A123 Systems se tourne vers un groupe chinois pour assurer sa survie
La Chine se positionne sur les énergies renouvelables. A123 Systems, une société américaine spécialisée dans les batteries lithium-ion pour les véhicules électriques et qui a bénéficié d’un programme Obama d’aide aux concepteurs de véhicules propres à hauteur de 249 millions de dollars, a accepté de céder une participation de 80% au conglomérat chinois Wanxiang Group Corp en contrepartie d’un investissement de 450 millions de dollars. «Il s’agit d’une première étape dans la consolidation d’un accord stratégique qui, nous le pensons, permettra de lever les incertitudes concernant la situation financière d’A123», a indiqué son directeur général, David Vieau. De quoi propulser les actions d’A123 de 9% à 56 cents.
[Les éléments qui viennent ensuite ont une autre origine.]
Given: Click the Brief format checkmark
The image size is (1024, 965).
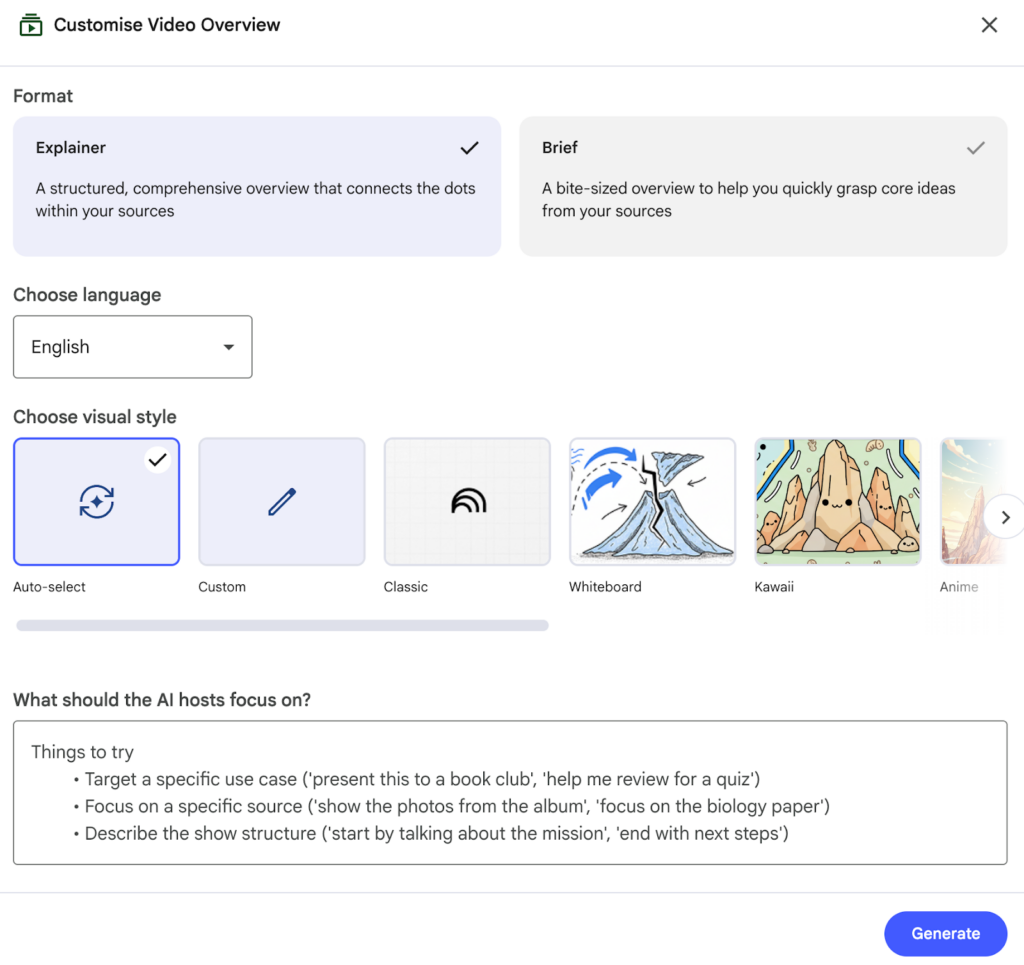Looking at the screenshot, I should coord(976,148).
Un soutien qui est le bienvenu alors que la société, détenue en partie par General Electric et qui n’a pas enregistré un seul trimestre bénéficiaire, a fait état hier d’une nouvelle perte trimestrielle de 82,9 millions de dollars, ou 56 cents par action, après une perte de 55,4 millions un an plus tôt. Dans le même temps, les revenus ont chuté de 53% à 17 millions et sa trésorerie a fondu de 113,1 millions, il y a un an, à seulement 47,7 millions fin juin. Depuis le début de l’année, ses actions ont perdu 71% de leur valeur et ne représentent plus qu’une pauvre fraction du prix de 13,50 dollars auquel elles ont été introduites en Bourse en 2009. Une IPO qui lui a permis de lever 378 millions.
L’opération devrait être réalisée très prochainement, et débutera par un prêt relais de 25 millions de dollars, qui sera suivi, dans le cas où les autorités chinoises et américaines donneraient leur accord, par le versement de 50 millions supplémentaires. A cela s’ajoutent l’engagement pris par Wanxiang d’acheter pour 200 millions de titres de dette senior convertible et d’investir 175 millions en exerçant des options. Des investissements qui devraient servir à la construction d’une deuxième usine.
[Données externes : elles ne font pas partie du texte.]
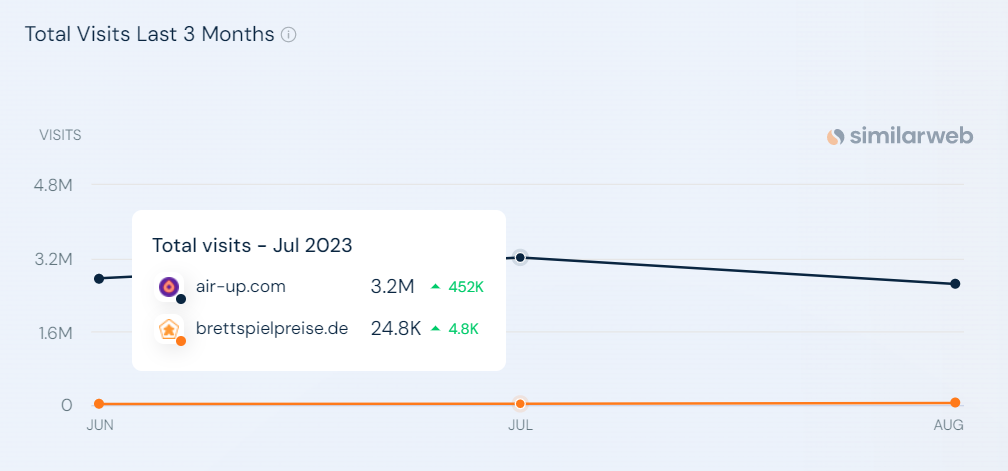Select the air-up.com June data point

tap(99, 278)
Wanxiang Group, qui emploie 3.000 personnes aux Etats-Unis, détient déjà une coentreprise en Chine avec Ener1 Inc., une autre société américaine qui conçoit des batteries et a également bénéficié d’un financement de la part du Département de l’énergie américain. «Ils voient cette opération comme un moyen de satisfaire leurs ambitions sur le marché chinois», a indiqué David Vieau. En effet, Pékin cherche à réduire sa dépendance énergétique vis-à-vis du pétrole en investissant dans les voitures électriques.